── Text passage ──

By Sramana Mitra and guest author Siddharth Garg
Sramana Mitra: OK. Would you talk more about integration? I would love to know more about what is happening in the area of knowledge base. Where is the knowledge base? Do customers maintain it, or does Sitel? What is the process that goes on in augmenting the knowledge base, based on what your agents are learning?
Mandy: Let me just back you up a minute before we jump into knowledge bases. Here is a classic issue of especially large companies. Traditionally, large companies have done product management in silos. So, if you can imagine multiple product management groups, each has its own unique method of wanting to interact with customers. Many times, when we are looking at integrating multiple lines of business across the same client, we will find that each of those lines of business has a unique set of applications, a unique set of analytics processes.
And then, of course, they are usually not geared toward a multi-channel environment. In other words, if I am a customer, a consumer, and I want to interface through Twitter or through an online Facebook-type environment, many of our customers don’t have that back-end integration, unless they have implemented a multichannel knowledge base.

───
── Data shown ──

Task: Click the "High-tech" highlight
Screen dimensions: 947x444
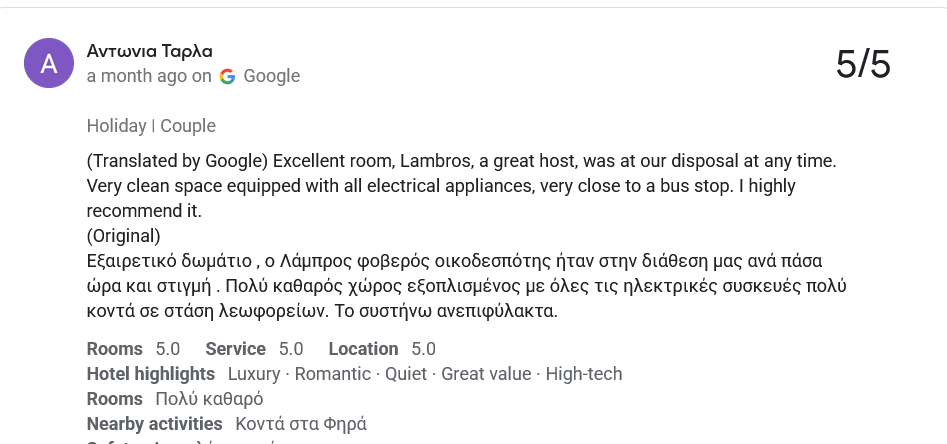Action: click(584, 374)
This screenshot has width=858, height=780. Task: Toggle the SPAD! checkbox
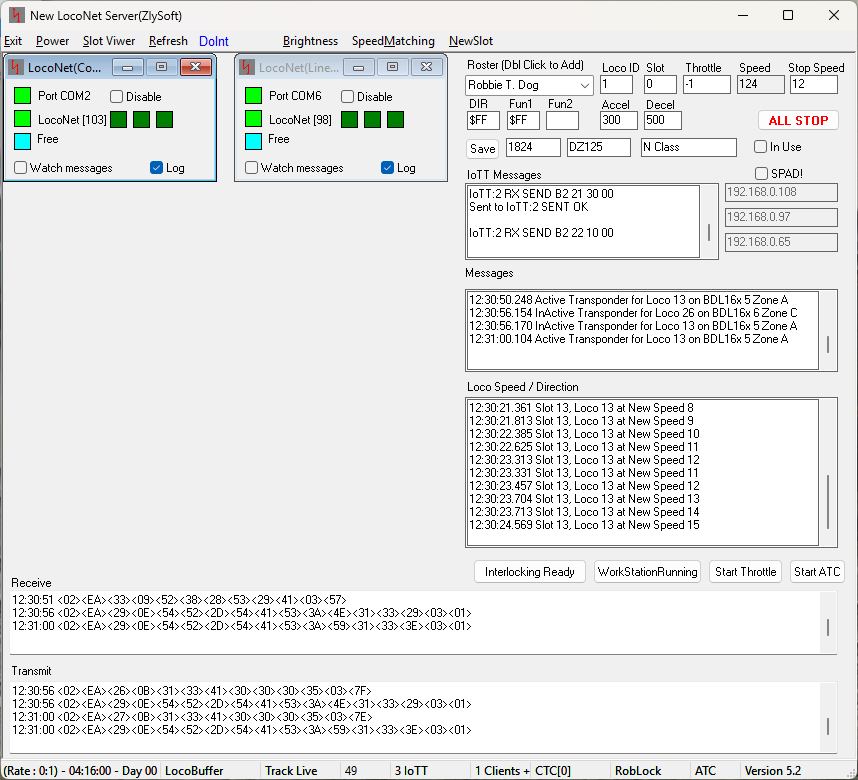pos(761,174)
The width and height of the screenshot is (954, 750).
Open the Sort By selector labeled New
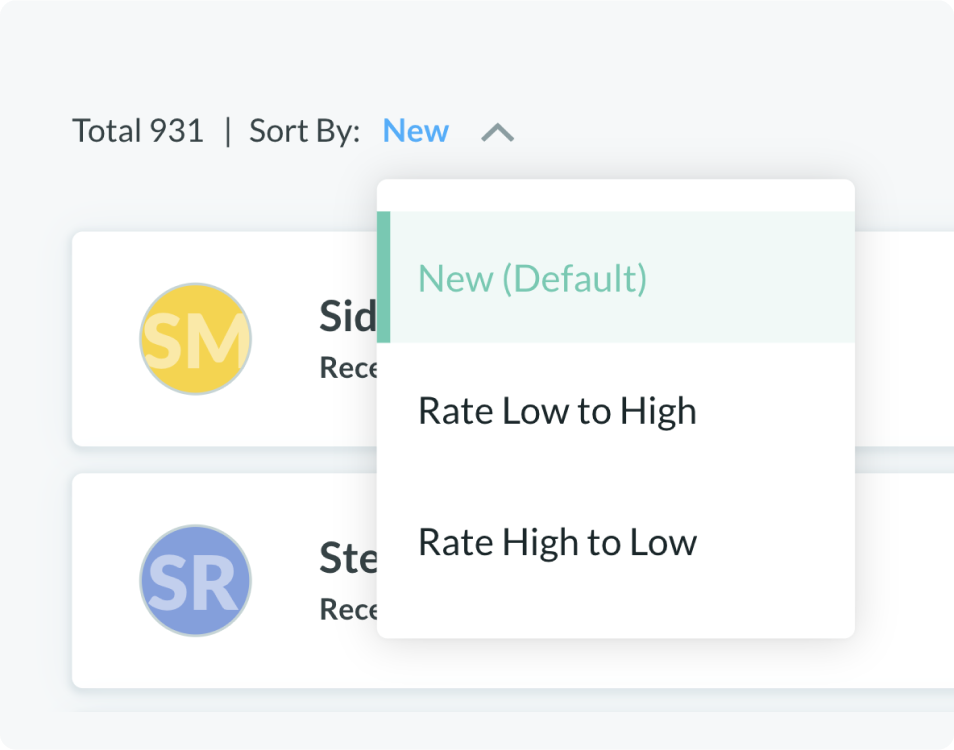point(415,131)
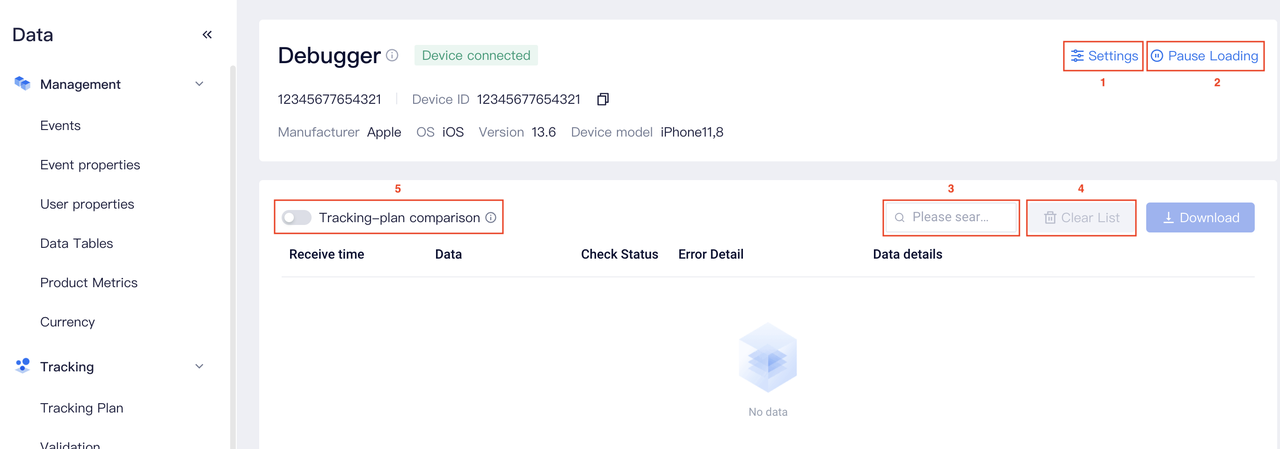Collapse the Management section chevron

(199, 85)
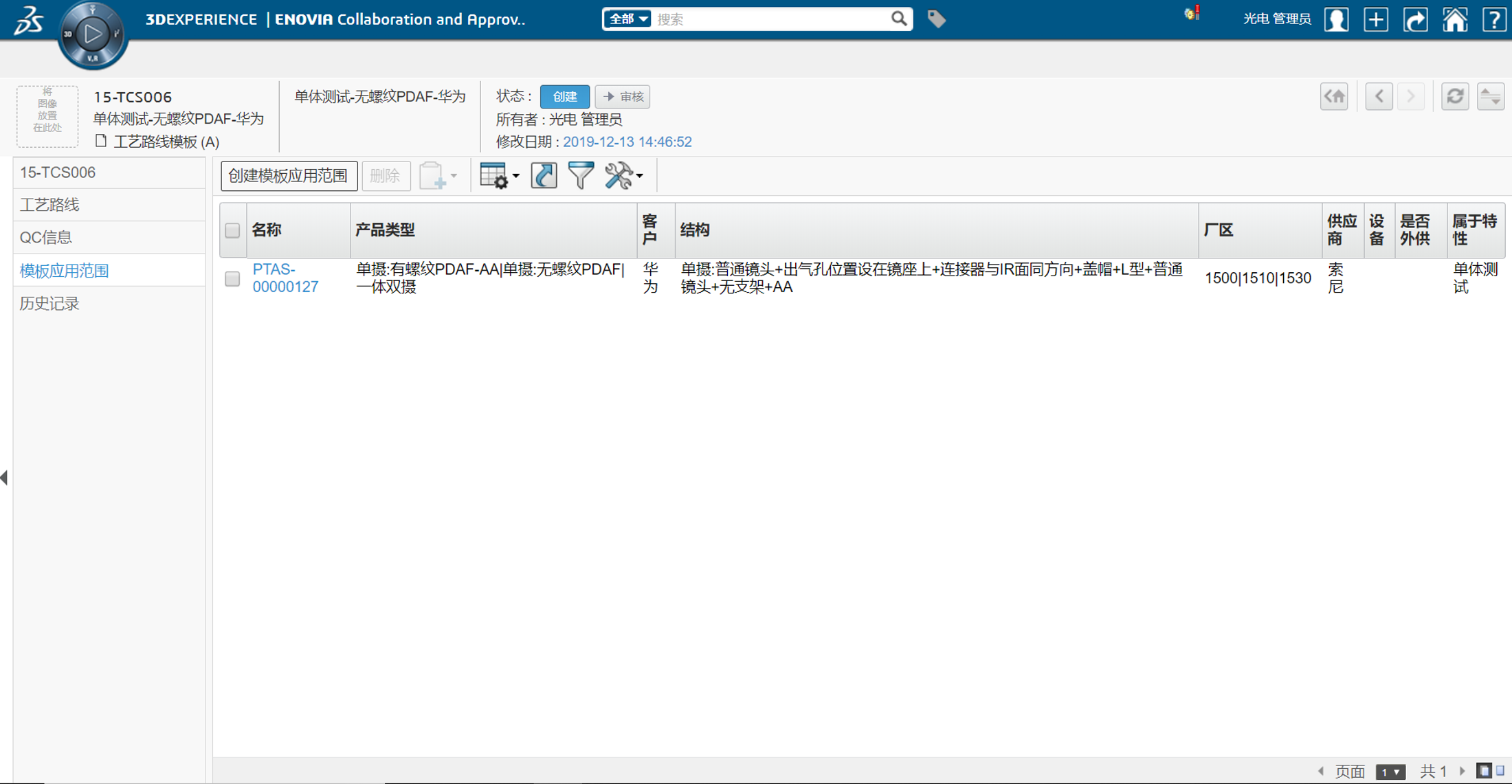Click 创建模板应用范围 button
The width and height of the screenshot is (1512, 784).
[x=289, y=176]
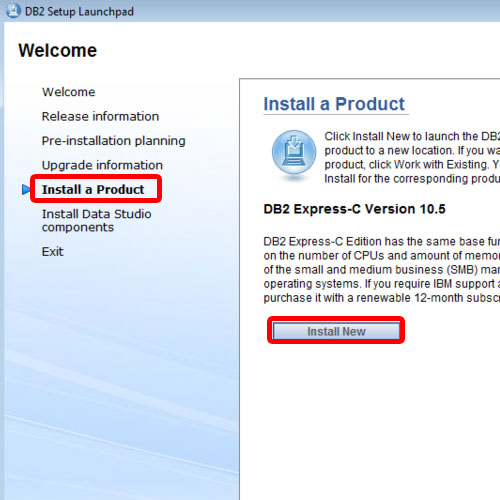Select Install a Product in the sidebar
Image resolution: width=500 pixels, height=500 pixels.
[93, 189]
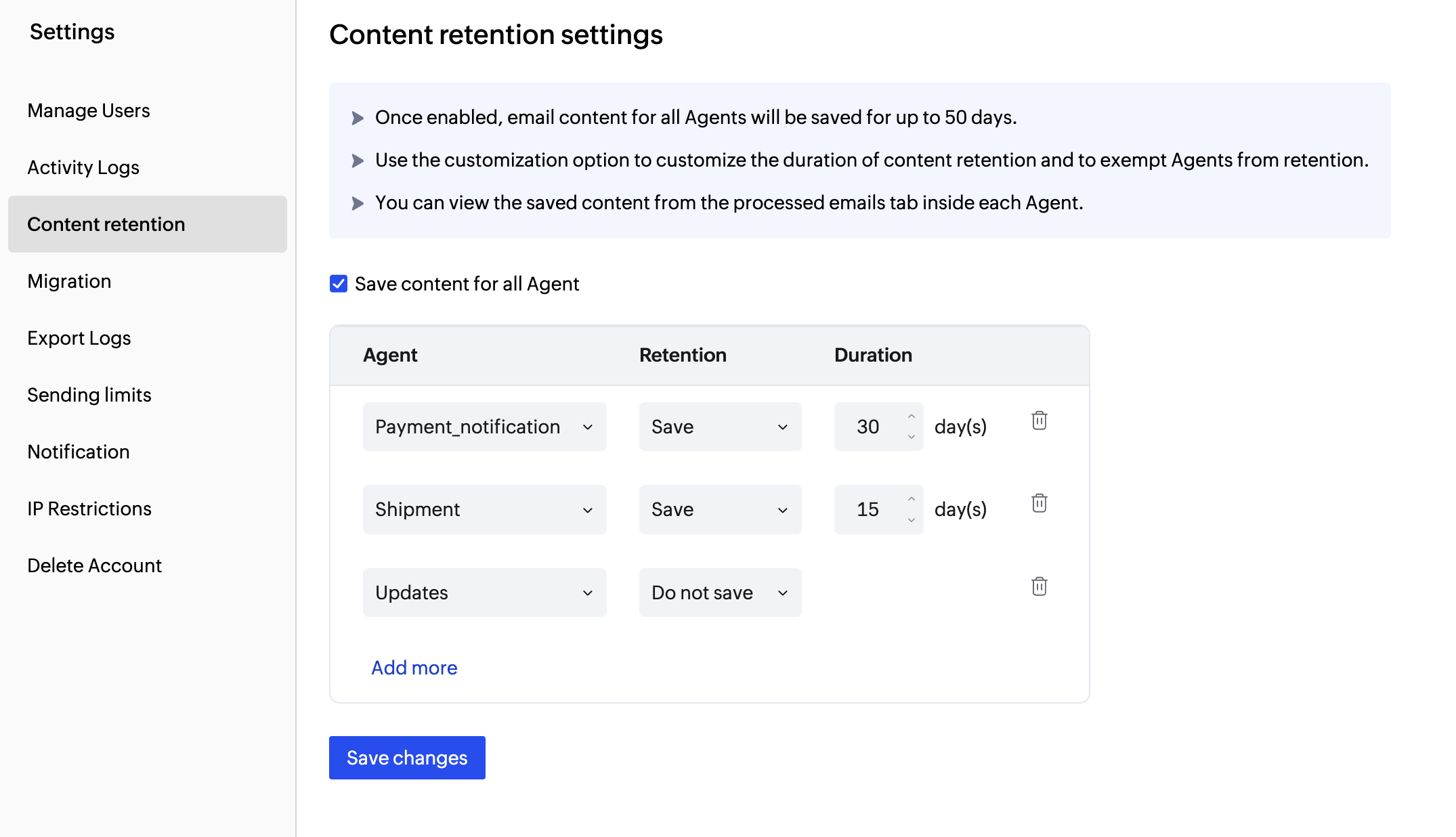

───
── Data shown ──

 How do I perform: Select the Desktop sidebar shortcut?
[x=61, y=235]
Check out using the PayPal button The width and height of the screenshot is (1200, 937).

───

Problems and tasks ▸
[a] Could you return the entries in the second block verbatim, beginning at the line that has "How do I perform: Select" and stopping after the line that has "Check out using"?
[b] How would the interview on knowledge-base integration go on after its final sentence? Supply the next part.
The interview on knowledge-base integration and the entries come from unrelated sources.

Results in order ▸
[a]
 How do I perform: Select the Desktop sidebar shortcut?
[x=61, y=235]
Check out using the PayPal button The width and height of the screenshot is (1200, 937).

[b]
So, I think the biggest change that we are seeing in the industry is the value of having a knowledge base isn’t there anymore. What you have to be able to do is integrate the multiple touch points of your consumers into a single knowledge base. So, for example, if I am a consumer, and I’m using multiple products from the same company, I don’t want to go through the frustration of having to explain who am I and the products I use every time I connect with those individuals’ product lines, if you will.
Sramana Mitra: How are you resolving that? It is a great use case and brings out some of the contemporary problems of all these Twitters and Facebooks and customer touching you through very different channels. Who picks up that call? Let us a say a customer Tweets about a problem, do you get involved immediately with that customer?
Mandy: We can if that is the service that that customer wants us to engage in. Absolutely. This is all about doing the analytics of the social media environments, right? And that is absolutely a service that we offer.
Sramana Mitra: Would you talk about the IT infrastructure supporting that? When somebody Tweets, how does that person get identified in your system and how do you track that customer?
Mandy: There are tools available today that allow you to plug in to those multiple social environments and you can set up tools such as tag words and say, Hey, if you ever see the word X, then tell me, right? So, those tools are available today, and those companies are companies that we have chosen to partner with, like RightNow, that have the knowledge base with multichannel capabilities that will allow customers to be able to integrate all of those same customer touch points through multiple sources whether it is Twitter, Facebook, and so on.
Sramana Mitra: Got it. Very good. So, that helps understand how you use your knowledge base. Is your knowledge base sitting at the customer’s site?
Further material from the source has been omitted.